**Instructions to follow**
Copy every record that follows, word for word.

Extracted data entries:
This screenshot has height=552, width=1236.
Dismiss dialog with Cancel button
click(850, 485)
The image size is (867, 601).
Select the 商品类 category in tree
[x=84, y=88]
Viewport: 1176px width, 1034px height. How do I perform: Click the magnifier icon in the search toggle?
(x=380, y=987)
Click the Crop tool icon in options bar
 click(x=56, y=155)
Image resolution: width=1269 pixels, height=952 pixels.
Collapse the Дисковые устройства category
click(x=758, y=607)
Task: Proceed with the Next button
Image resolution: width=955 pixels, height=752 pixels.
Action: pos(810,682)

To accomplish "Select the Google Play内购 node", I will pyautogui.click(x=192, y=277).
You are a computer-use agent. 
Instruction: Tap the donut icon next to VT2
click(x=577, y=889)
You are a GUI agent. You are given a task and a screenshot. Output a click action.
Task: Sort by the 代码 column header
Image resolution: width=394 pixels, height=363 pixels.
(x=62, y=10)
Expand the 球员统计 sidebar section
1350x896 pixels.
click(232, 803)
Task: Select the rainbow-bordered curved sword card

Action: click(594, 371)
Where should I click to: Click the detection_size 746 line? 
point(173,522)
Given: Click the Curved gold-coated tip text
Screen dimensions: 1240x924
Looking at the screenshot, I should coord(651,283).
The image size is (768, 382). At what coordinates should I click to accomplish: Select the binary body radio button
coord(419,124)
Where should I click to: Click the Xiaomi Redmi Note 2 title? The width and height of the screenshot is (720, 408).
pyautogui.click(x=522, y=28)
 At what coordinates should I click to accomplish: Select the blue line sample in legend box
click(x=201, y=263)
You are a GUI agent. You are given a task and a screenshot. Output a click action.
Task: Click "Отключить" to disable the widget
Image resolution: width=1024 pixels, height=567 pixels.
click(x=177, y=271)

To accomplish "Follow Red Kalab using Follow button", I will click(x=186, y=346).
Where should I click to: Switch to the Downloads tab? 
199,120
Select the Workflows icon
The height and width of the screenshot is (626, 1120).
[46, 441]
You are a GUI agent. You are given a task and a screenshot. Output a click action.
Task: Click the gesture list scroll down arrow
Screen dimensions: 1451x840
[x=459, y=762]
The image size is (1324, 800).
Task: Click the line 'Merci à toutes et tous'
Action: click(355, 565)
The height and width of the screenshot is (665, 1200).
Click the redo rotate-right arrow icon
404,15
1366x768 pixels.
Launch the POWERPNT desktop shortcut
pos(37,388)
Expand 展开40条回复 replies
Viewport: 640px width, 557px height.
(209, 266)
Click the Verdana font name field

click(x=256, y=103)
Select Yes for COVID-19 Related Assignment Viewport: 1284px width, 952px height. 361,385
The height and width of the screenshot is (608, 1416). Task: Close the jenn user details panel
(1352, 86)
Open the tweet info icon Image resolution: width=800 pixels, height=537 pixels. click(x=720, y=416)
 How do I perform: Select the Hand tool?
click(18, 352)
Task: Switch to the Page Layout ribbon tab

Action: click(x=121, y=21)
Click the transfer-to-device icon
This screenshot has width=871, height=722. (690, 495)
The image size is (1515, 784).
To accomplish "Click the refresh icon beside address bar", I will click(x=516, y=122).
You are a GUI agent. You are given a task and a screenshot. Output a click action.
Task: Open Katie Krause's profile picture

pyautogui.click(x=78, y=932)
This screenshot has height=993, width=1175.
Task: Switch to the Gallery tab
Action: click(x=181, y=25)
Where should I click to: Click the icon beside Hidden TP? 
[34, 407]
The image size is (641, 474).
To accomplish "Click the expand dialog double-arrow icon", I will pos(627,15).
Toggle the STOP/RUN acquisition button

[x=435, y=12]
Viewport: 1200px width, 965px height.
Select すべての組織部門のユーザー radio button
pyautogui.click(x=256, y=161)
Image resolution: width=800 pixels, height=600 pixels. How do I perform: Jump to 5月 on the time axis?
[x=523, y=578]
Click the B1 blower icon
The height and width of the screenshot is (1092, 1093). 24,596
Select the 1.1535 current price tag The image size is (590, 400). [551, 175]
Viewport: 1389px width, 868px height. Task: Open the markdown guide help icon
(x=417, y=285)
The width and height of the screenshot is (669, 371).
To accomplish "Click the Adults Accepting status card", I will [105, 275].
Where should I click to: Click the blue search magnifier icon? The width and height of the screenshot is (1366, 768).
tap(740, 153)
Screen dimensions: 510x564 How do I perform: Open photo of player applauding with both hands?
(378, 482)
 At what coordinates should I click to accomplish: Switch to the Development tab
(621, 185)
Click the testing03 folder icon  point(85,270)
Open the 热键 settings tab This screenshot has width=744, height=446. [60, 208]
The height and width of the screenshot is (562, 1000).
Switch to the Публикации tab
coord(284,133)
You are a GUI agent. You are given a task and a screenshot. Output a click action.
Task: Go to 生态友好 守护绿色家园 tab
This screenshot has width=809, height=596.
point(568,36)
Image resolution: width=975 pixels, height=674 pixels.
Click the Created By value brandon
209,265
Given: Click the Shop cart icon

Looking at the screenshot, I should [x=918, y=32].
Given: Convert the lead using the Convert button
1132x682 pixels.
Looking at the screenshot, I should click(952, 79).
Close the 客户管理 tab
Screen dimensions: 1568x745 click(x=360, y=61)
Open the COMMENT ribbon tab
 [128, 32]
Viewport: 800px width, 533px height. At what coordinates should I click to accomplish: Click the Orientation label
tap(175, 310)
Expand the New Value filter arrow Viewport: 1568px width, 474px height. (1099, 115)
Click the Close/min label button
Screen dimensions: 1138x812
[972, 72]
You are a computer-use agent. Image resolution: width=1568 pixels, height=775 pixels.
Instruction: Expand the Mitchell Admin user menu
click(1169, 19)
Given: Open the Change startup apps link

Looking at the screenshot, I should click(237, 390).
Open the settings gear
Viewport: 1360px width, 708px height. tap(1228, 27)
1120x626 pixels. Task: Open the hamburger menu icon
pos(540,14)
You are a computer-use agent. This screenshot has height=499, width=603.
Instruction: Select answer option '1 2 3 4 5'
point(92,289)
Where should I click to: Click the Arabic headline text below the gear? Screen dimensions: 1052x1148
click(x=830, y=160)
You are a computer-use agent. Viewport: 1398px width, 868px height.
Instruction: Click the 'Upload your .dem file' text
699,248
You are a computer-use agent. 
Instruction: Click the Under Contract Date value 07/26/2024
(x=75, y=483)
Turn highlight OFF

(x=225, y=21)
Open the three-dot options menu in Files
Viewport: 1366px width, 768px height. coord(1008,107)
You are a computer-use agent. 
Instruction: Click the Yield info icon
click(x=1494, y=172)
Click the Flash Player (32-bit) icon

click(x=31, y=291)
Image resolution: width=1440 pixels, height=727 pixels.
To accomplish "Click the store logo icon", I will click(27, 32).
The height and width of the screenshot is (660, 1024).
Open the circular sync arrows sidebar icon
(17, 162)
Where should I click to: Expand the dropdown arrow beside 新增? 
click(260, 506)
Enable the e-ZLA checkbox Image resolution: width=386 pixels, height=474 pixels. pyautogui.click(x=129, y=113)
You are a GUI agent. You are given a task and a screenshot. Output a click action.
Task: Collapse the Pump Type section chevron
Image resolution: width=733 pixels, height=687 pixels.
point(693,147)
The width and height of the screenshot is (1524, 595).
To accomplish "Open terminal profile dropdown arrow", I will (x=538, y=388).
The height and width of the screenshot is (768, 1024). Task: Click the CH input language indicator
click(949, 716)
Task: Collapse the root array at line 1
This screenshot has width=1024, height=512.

**Answer for the task**
This screenshot has height=552, width=1236.
Dismiss dialog with Cancel button
click(850, 485)
The image size is (867, 601).
Select the 商品类 category in tree
[x=84, y=88]
Viewport: 1176px width, 1034px height. How do I perform: Click the magnifier icon in the search toggle?
(x=380, y=987)
Click the Crop tool icon in options bar
 click(x=56, y=155)
Image resolution: width=1269 pixels, height=952 pixels.
Collapse the Дисковые устройства category
click(x=758, y=607)
Task: Proceed with the Next button
Image resolution: width=955 pixels, height=752 pixels.
Action: pos(810,682)

To accomplish "Select the Google Play内购 node", I will pyautogui.click(x=192, y=277).
You are a computer-use agent. 
Instruction: Tap the donut icon next to VT2
click(x=577, y=889)
You are a GUI agent. You are given a task and a screenshot. Output a click action.
Task: Sort by the 代码 column header
Image resolution: width=394 pixels, height=363 pixels.
(x=62, y=10)
Expand the 球员统计 sidebar section
1350x896 pixels.
click(232, 803)
Task: Select the rainbow-bordered curved sword card

Action: click(594, 371)
Where should I click to: Click the detection_size 746 line? 
point(173,522)
Given: Click the Curved gold-coated tip text
Screen dimensions: 1240x924
Looking at the screenshot, I should coord(651,283).
The image size is (768, 382). At what coordinates should I click to accomplish: Select the binary body radio button
coord(419,124)
Where should I click to: Click the Xiaomi Redmi Note 2 title? The width and height of the screenshot is (720, 408).
pyautogui.click(x=522, y=28)
 At what coordinates should I click to accomplish: Select the blue line sample in legend box
click(x=201, y=263)
You are a GUI agent. You are given a task and a screenshot. Output a click action.
Task: Click "Отключить" to disable the widget
Image resolution: width=1024 pixels, height=567 pixels.
click(x=177, y=271)

To accomplish "Follow Red Kalab using Follow button", I will click(x=186, y=346).
Where should I click to: Switch to the Downloads tab? 
199,120
Select the Workflows icon
The height and width of the screenshot is (626, 1120).
[46, 441]
You are a GUI agent. You are given a task and a screenshot. Output a click action.
Task: Click the gesture list scroll down arrow
Screen dimensions: 1451x840
[x=459, y=762]
The image size is (1324, 800).
Task: Click the line 'Merci à toutes et tous'
Action: click(355, 565)
The height and width of the screenshot is (665, 1200).
Click the redo rotate-right arrow icon
404,15
1366x768 pixels.
Launch the POWERPNT desktop shortcut
pos(37,388)
Expand 展开40条回复 replies
Viewport: 640px width, 557px height.
(209, 266)
Click the Verdana font name field

click(x=256, y=103)
Select Yes for COVID-19 Related Assignment Viewport: 1284px width, 952px height. 361,385
The height and width of the screenshot is (608, 1416). Task: Close the jenn user details panel
(1352, 86)
Open the tweet info icon Image resolution: width=800 pixels, height=537 pixels. click(x=720, y=416)
 How do I perform: Select the Hand tool?
click(18, 352)
Task: Switch to the Page Layout ribbon tab

Action: click(x=121, y=21)
Click the transfer-to-device icon
This screenshot has width=871, height=722. (690, 495)
The image size is (1515, 784).
To accomplish "Click the refresh icon beside address bar", I will click(x=516, y=122).
You are a GUI agent. You are given a task and a screenshot. Output a click action.
Task: Open Katie Krause's profile picture

pyautogui.click(x=78, y=932)
This screenshot has height=993, width=1175.
Task: Switch to the Gallery tab
Action: click(x=181, y=25)
Where should I click to: Click the icon beside Hidden TP? 
[34, 407]
The image size is (641, 474).
To accomplish "Click the expand dialog double-arrow icon", I will pos(627,15).
Toggle the STOP/RUN acquisition button

[x=435, y=12]
Viewport: 1200px width, 965px height.
Select すべての組織部門のユーザー radio button
pyautogui.click(x=256, y=161)
Image resolution: width=800 pixels, height=600 pixels. How do I perform: Jump to 5月 on the time axis?
[x=523, y=578]
Click the B1 blower icon
The height and width of the screenshot is (1092, 1093). 24,596
Select the 1.1535 current price tag The image size is (590, 400). [551, 175]
Viewport: 1389px width, 868px height. Task: Open the markdown guide help icon
(x=417, y=285)
The width and height of the screenshot is (669, 371).
To accomplish "Click the Adults Accepting status card", I will [105, 275].
Where should I click to: Click the blue search magnifier icon? The width and height of the screenshot is (1366, 768).
tap(740, 153)
Screen dimensions: 510x564 How do I perform: Open photo of player applauding with both hands?
(378, 482)
 At what coordinates should I click to accomplish: Switch to the Development tab
(621, 185)
Click the testing03 folder icon  point(85,270)
Open the 热键 settings tab This screenshot has width=744, height=446. [60, 208]
The height and width of the screenshot is (562, 1000).
Switch to the Публикации tab
coord(284,133)
You are a GUI agent. You are given a task and a screenshot. Output a click action.
Task: Go to 生态友好 守护绿色家园 tab
This screenshot has width=809, height=596.
point(568,36)
Image resolution: width=975 pixels, height=674 pixels.
Click the Created By value brandon
209,265
Given: Click the Shop cart icon

Looking at the screenshot, I should [x=918, y=32].
Given: Convert the lead using the Convert button
1132x682 pixels.
Looking at the screenshot, I should click(952, 79).
Close the 客户管理 tab
Screen dimensions: 1568x745 click(x=360, y=61)
Open the COMMENT ribbon tab
 [128, 32]
Viewport: 800px width, 533px height. At what coordinates should I click to accomplish: Click the Orientation label
tap(175, 310)
Expand the New Value filter arrow Viewport: 1568px width, 474px height. (1099, 115)
Click the Close/min label button
Screen dimensions: 1138x812
[972, 72]
You are a computer-use agent. Image resolution: width=1568 pixels, height=775 pixels.
Instruction: Expand the Mitchell Admin user menu
click(1169, 19)
Given: Open the Change startup apps link

Looking at the screenshot, I should click(237, 390).
Open the settings gear
Viewport: 1360px width, 708px height. tap(1228, 27)
1120x626 pixels. Task: Open the hamburger menu icon
pos(540,14)
You are a computer-use agent. This screenshot has height=499, width=603.
Instruction: Select answer option '1 2 3 4 5'
point(92,289)
Where should I click to: Click the Arabic headline text below the gear? Screen dimensions: 1052x1148
click(x=830, y=160)
You are a computer-use agent. Viewport: 1398px width, 868px height.
Instruction: Click the 'Upload your .dem file' text
699,248
You are a computer-use agent. 
Instruction: Click the Under Contract Date value 07/26/2024
(x=75, y=483)
Turn highlight OFF

(x=225, y=21)
Open the three-dot options menu in Files
Viewport: 1366px width, 768px height. coord(1008,107)
You are a computer-use agent. 
Instruction: Click the Yield info icon
click(x=1494, y=172)
Click the Flash Player (32-bit) icon

click(x=31, y=291)
Image resolution: width=1440 pixels, height=727 pixels.
To accomplish "Click the store logo icon", I will click(27, 32).
The height and width of the screenshot is (660, 1024).
Open the circular sync arrows sidebar icon
(17, 162)
Where should I click to: Expand the dropdown arrow beside 新增? 
click(260, 506)
Enable the e-ZLA checkbox Image resolution: width=386 pixels, height=474 pixels. pyautogui.click(x=129, y=113)
You are a GUI agent. You are given a task and a screenshot. Output a click action.
Task: Collapse the Pump Type section chevron
Image resolution: width=733 pixels, height=687 pixels.
point(693,147)
The width and height of the screenshot is (1524, 595).
To accomplish "Open terminal profile dropdown arrow", I will (x=538, y=388).
The height and width of the screenshot is (768, 1024). Task: Click the CH input language indicator
click(949, 716)
Task: Collapse the root array at line 1
This screenshot has width=1024, height=512.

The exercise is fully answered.